Politics / July 18, 2024

It’s Official: Silicon Valley Is Fully MAGA-Pilled

The tech industry is falling over itself to embrace Trump and J.D. Vance. It’s a mask-off moment.

Jacob Silverman
Elon Musk during the Cannes Lions International Festival Of Creativity 2024.

Elon Musk during the Cannes Lions International Festival Of Creativity 2024.

(Marc Piasecki / Getty Images)

The assassination attempt on Donald Trump drew an already sympathetic class of top tech executives even closer to the Republican presidential nominee. Elon Musk, who had promised as recently as March that he would not directly support a candidate, announced soon after the shooting that he “fully endorses” Trump.

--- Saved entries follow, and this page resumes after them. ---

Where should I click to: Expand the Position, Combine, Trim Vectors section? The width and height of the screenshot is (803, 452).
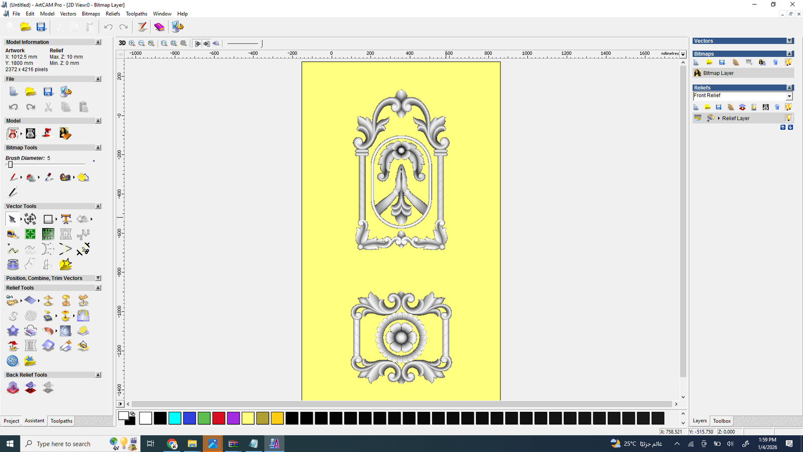98,278
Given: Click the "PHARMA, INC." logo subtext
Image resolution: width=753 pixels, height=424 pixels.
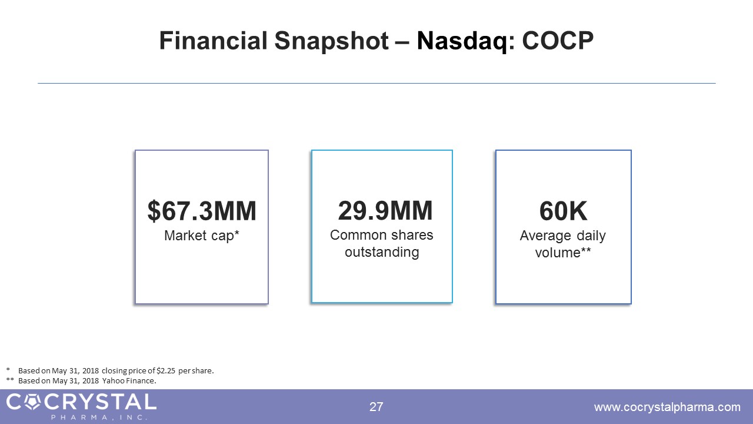Looking at the screenshot, I should point(99,418).
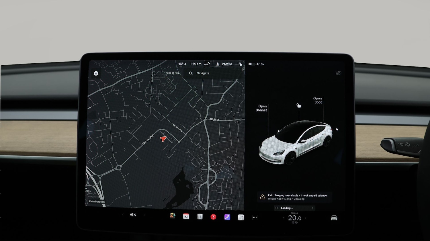
Task: Open the Profile menu
Action: click(224, 64)

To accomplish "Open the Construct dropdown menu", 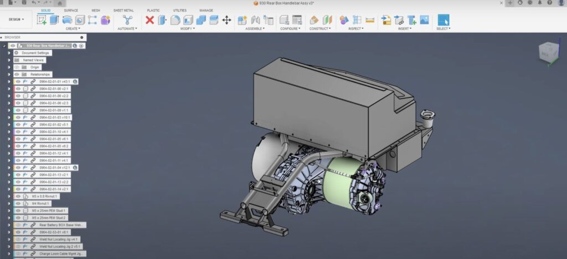I will click(x=320, y=28).
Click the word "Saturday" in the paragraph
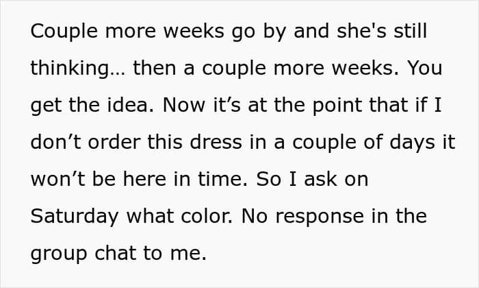 click(x=74, y=217)
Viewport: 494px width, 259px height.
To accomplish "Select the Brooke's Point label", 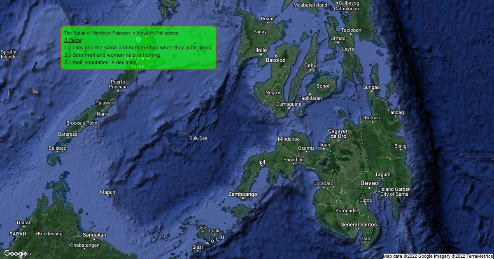I will (x=82, y=123).
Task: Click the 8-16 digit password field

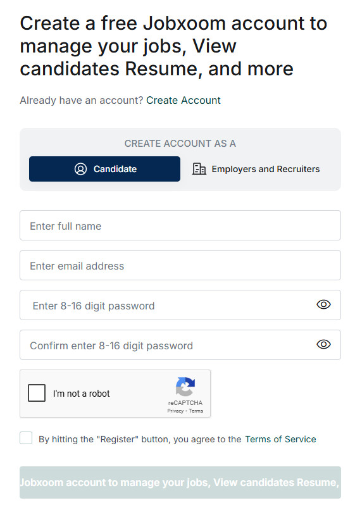Action: 180,305
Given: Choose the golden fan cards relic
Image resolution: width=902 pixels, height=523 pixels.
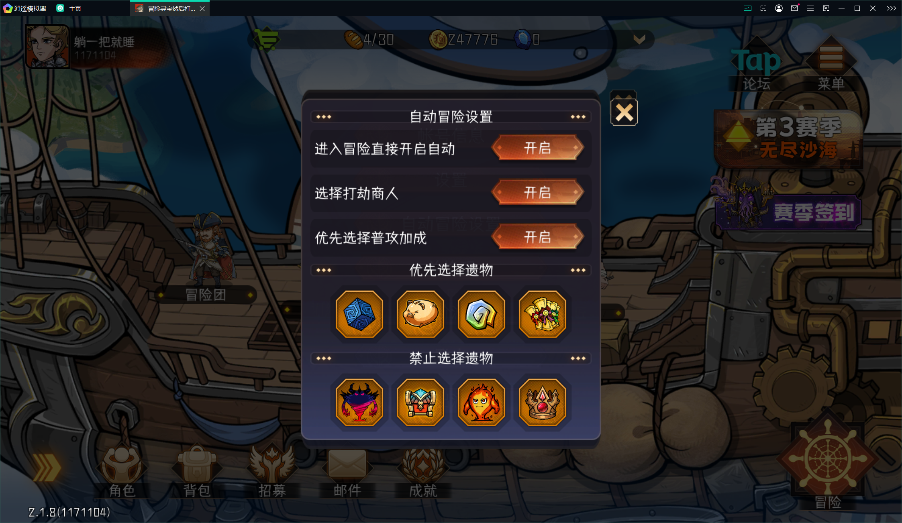Looking at the screenshot, I should pyautogui.click(x=542, y=314).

Despite the seeming abruptness of the turn, Musk’s backing was a fait accompli: He and Trump have reportedly been speaking together frequently in recent months, and their bitterly reactionary politics obviously align. Within days, The Wall Street Journal reported that Musk was committing a remarkable $45 million per month to America PAC, a new pro-Trump super PAC that would also be supported by Palantir cofounder Joe Lonsdale, Mark Zuckerberg castoffs Tyler and Cameron Winklevoss, and several members of what’s sometimes called the Paypal mafia, a right-wing network of tech industry leaders with Peter Thiel as its presiding majordomo.

If, two years ago The New York Times could make the dubious claim that tech giants like Musk were hard to pin down politically, there is no room now for even that level of credulousness. It’s official: Silicon Valley has been fully MAGA-pilled, and the tech authoritarians are bringing their money with them.

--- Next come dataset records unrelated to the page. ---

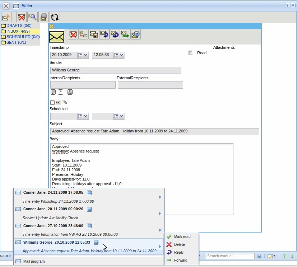Click the search mail magnifier icon
Viewport: 297px width, 267px height.
click(x=32, y=17)
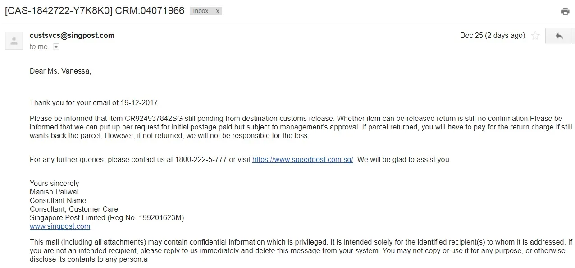575x268 pixels.
Task: Click the email subject line CAS-1842722
Action: click(95, 11)
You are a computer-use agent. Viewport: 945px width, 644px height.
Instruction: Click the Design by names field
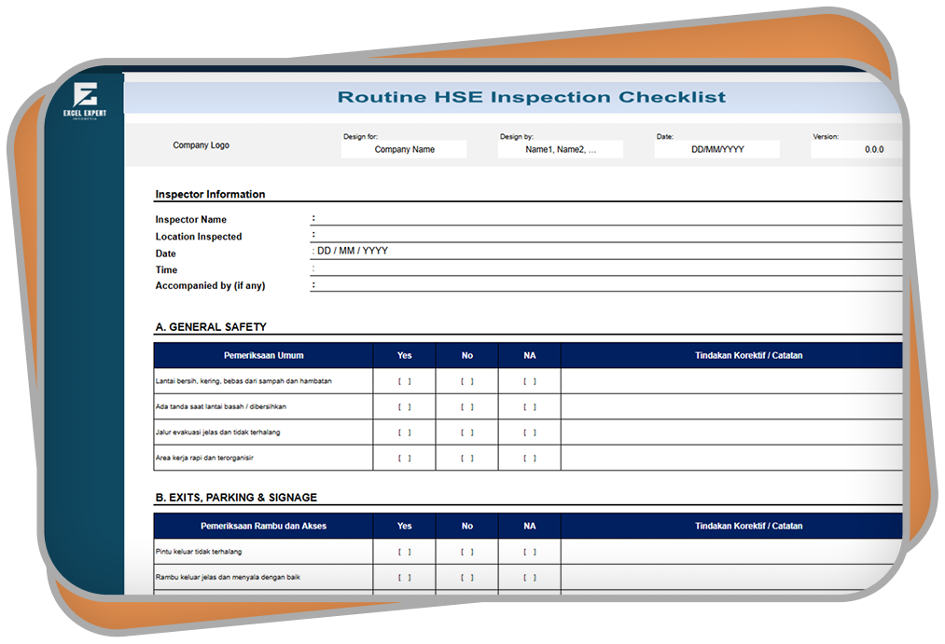click(x=560, y=149)
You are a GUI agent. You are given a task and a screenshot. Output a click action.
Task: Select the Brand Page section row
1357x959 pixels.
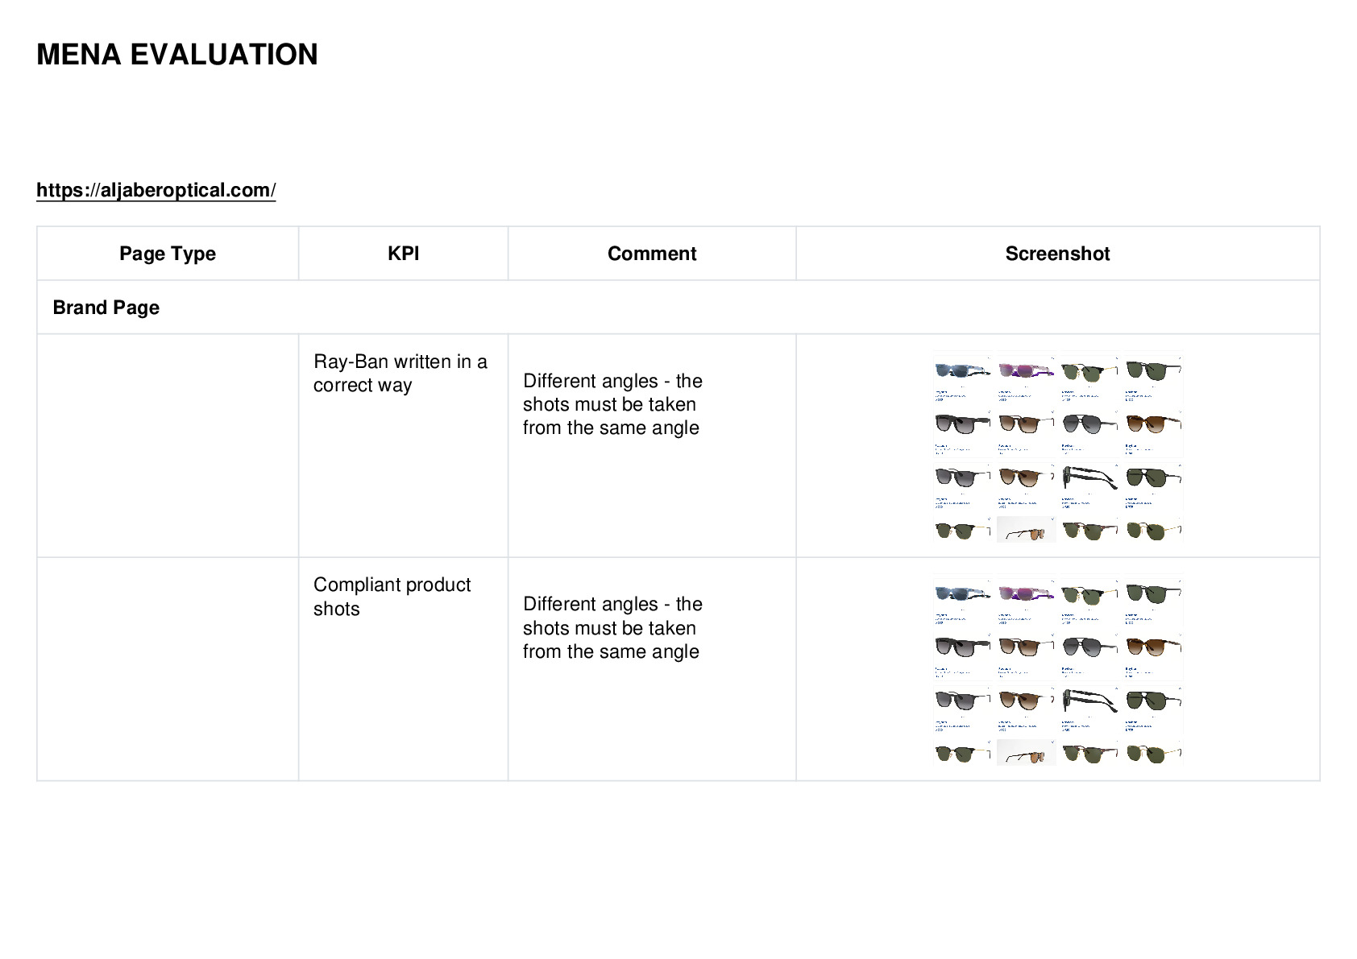(x=678, y=308)
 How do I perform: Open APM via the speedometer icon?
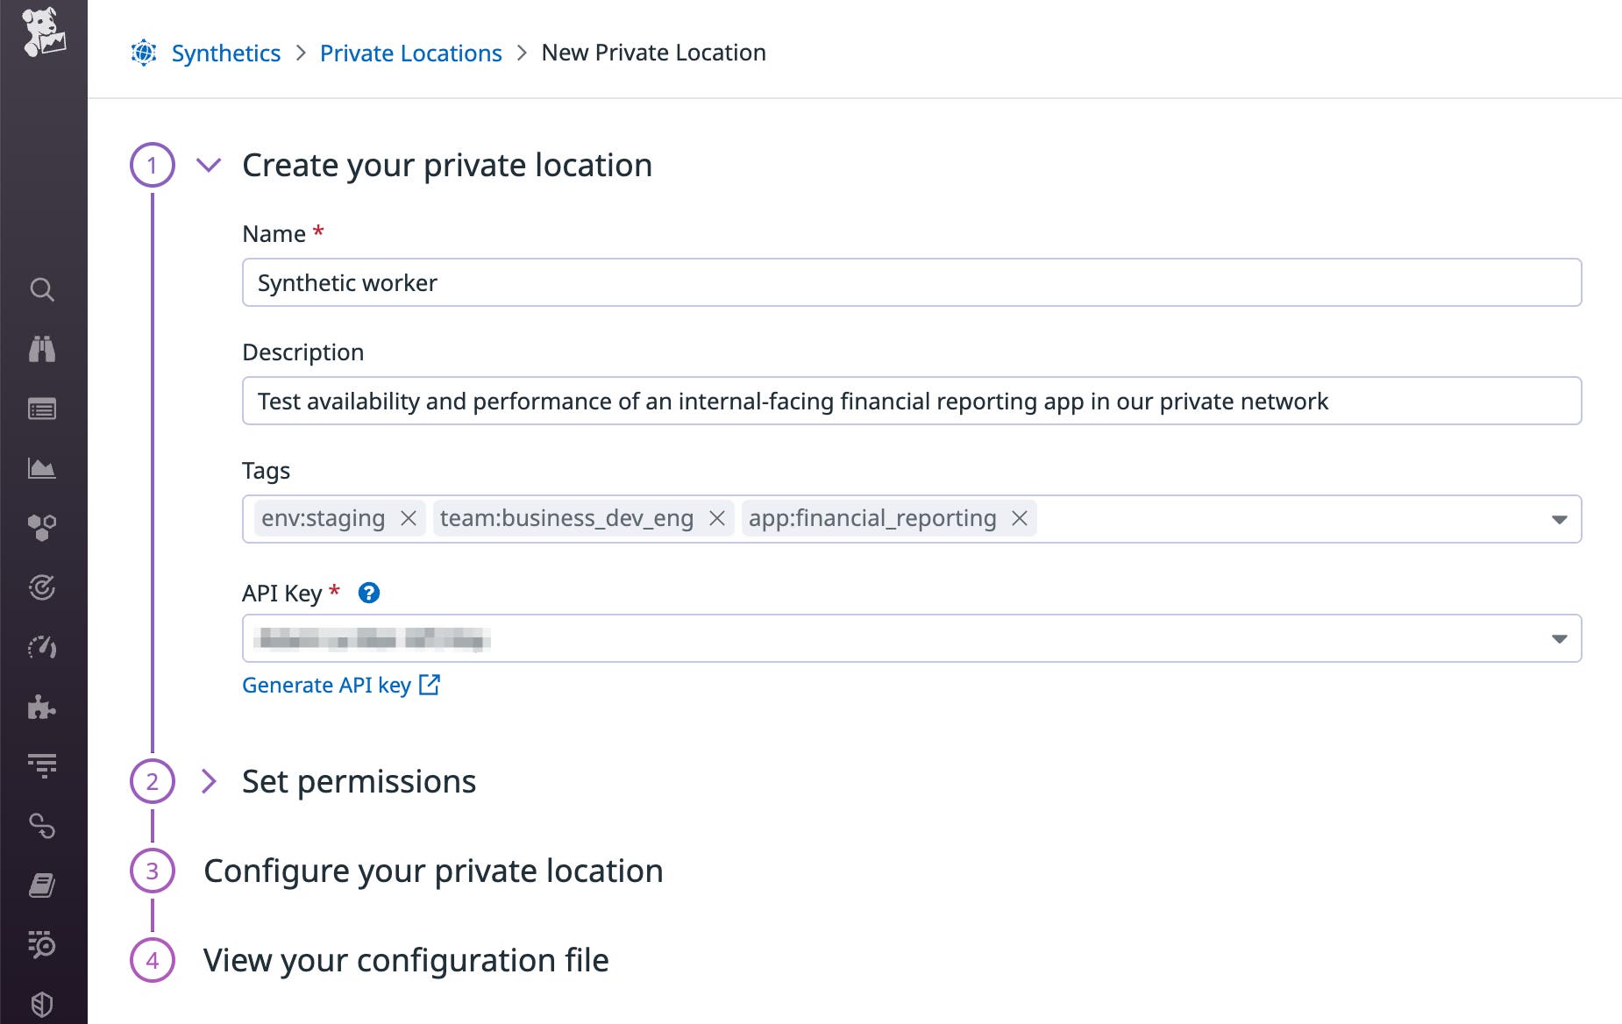click(x=43, y=647)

On Monday, Trump unveiled as his VP pick Ohio Senator J.D. Vance, a former Thiel employee and venture capitalist who owes his election to the Senate to a $15 million campaign cash infusion from Thiel. For the tech industry, whose rightward swerve has been hard to ignore this campaign cycle, the Vance selection was sensational. “We have a former tech VC in the White House,” crowed Delian Asparouhov, a partner at Thiel’s Founders Fund who once drew notice for sharing a comic by the neo-Nazi cartoonist known as StoneToss. “Greatest country on Earth baby.”

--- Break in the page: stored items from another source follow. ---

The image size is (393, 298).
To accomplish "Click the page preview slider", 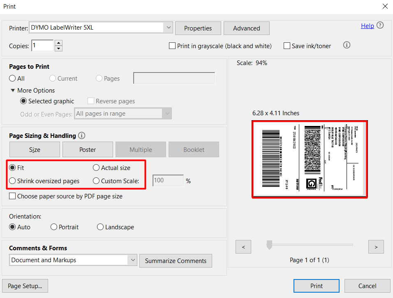I will tap(269, 244).
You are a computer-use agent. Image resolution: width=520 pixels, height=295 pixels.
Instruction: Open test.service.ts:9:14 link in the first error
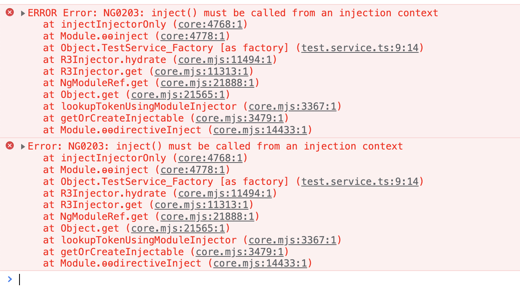[360, 48]
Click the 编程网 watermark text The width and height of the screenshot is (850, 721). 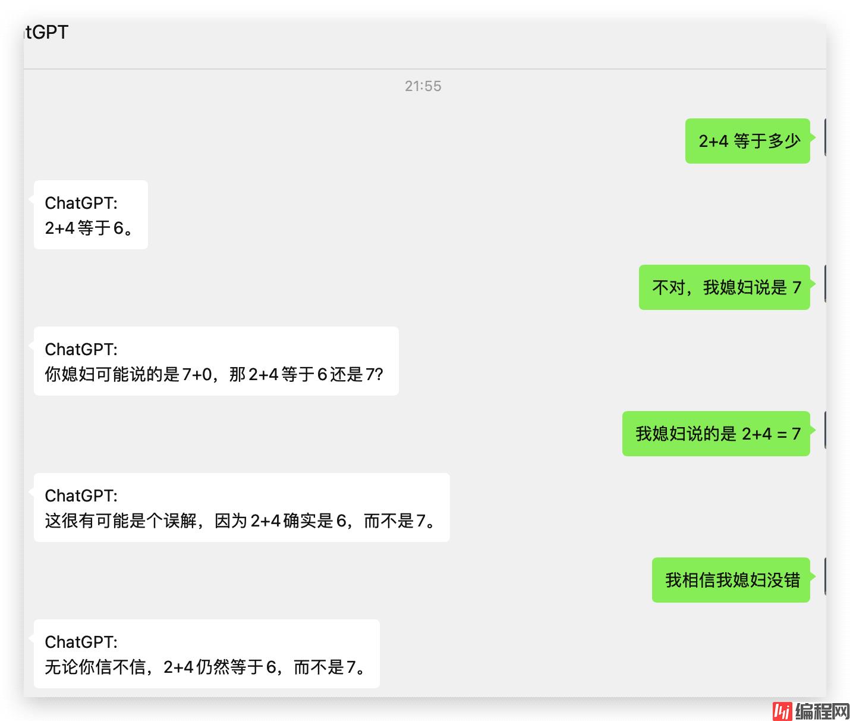point(822,711)
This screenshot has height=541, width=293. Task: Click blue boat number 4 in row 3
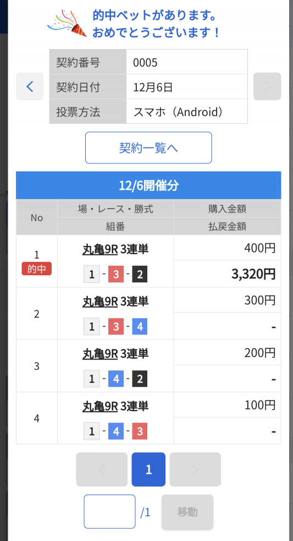coord(116,379)
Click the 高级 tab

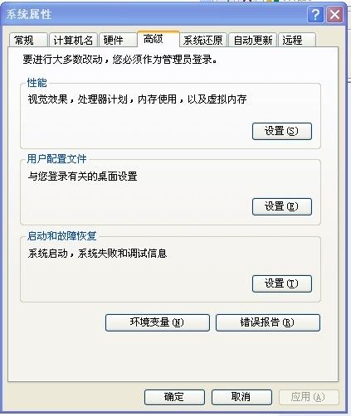[x=158, y=39]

Musk, who had reportedly been agitating privately for Trump to choose Vance, celebrated the pick on X. “Resounds with victory,” he wrote. Vivek Ramaswamy posted wistful, supportive remarks about being drinking buddies with Vance at Yale Law School. Using the term of endearment favored by his fellow mega-rich “All-In” podcast hosts, Chamath Palihapitiya celebrated the news: “A Bestie adjacent as the VP?!?!?!”

Thiel, who is infamous for his stated aversion to democracy, has claimed that he is sitting out this election, but his baton has been passed to a gaggle of ornery venture capitalists and tech CEOs whom you may recognize from their grievance-laden X posts: Lonsdale, David Sacks, Shaun Maguire, Marc Andreessen, et al. They are all very rich and control a lot of capital beyond their own. They are also wielding increasing influence over the Trump campaign: Sacks spoke at the Republican National Convention in Milwaukee on Monday.

Vance’s appointment as the VP candidate is a major moment for these Silicon Valley elites, who have thrived under Republican and Democratic presidents alike but now find their reactionary politics in tight alignment with MAGA faux populism. Many Americans know Vance as a hillbilly made good, but for America’s right-wing tech class, he’s simply one of them.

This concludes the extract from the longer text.